Colorado University Athletics
Smith To Take NIKE Position

BOULDER ? Mike Smith, the University of Colorado’s director of equipment since 1998, will be leaving the school at the end of March to join NIKE as the innovation project manager for NIKE team sports.
Smith, 34, will help the Buffaloes start spring football before moving to Beaverton, Ore., to assume his new role. In the newly created position, he will deal with the design and development for innovative apparel for all of NIKE team sports categories (football, men’s and women’s basketball, baseball, soccer and golf).
“It’s an extension of many of the products that we’ve dealt with here at CU,” Smith said. “Colorado has long been a focus of NIKE’s research as it relates to new technologies, especially high-end athletic apparel, primarily game uniforms. That will certainly continue as far as CU is concerned, I’ll just be on the other side of the fence helping to get things done. I’ll continue to work very closely with the University’s athletic programs and student-athletes in that regard.”

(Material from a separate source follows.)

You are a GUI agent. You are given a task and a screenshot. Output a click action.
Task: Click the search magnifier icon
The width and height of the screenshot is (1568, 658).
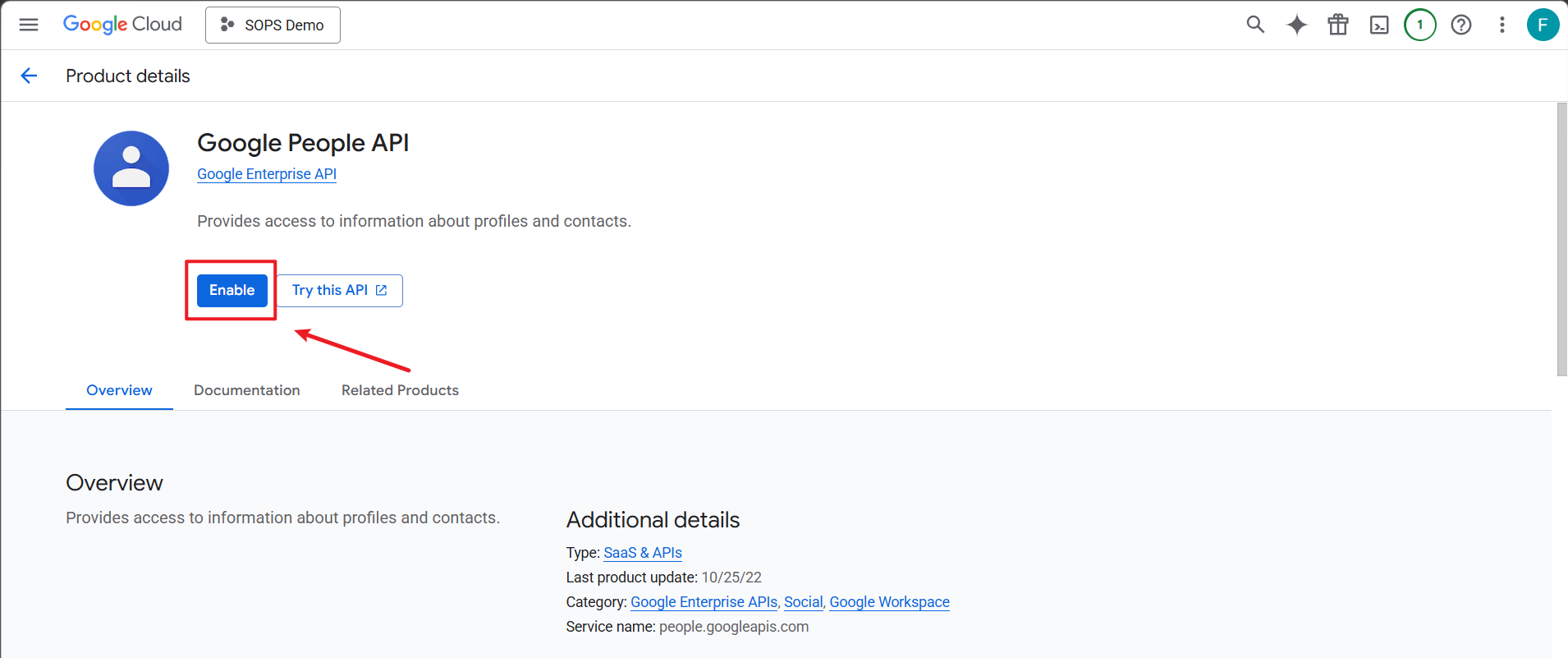pos(1255,25)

Such innovations that CU has been involved with include the Nike Cooling Top, and a new, high-end, woven cordura game pant, which performs significantly better. A new project that Smith will be involved in is the new Nike “Pro” underlayer line, which features woven venting to keep the body cool.
Smith worked 10 years as football equipment manager, as he was hired full-time on August 1, 1995. He has worked closely with NIKE for almost his entire tenure, as CU and the sports shoe and apparel giant have been partners since 1996.
He has also worked five Hula bowls (1998-2001, 2004) as its equipment and operations manager, coordinating the many needs of almost 100 of college football's most outstanding players.
A Denver native, he was a three-sport letterman at Broomfield High School and graduated from the University of Colorado in 1992 with a bachelor's degree in mathematics. While he was a student at CU, he worked on the grounds crew, served as a Ralphie runner (accompanying the team to the 1989 Orange Bowl), and worked three years as a student equipment manager, and was head manager his senior year.
CU is in the process of replacing Smith, and hopes to have his successor named by the start of football drills, which begin March 30.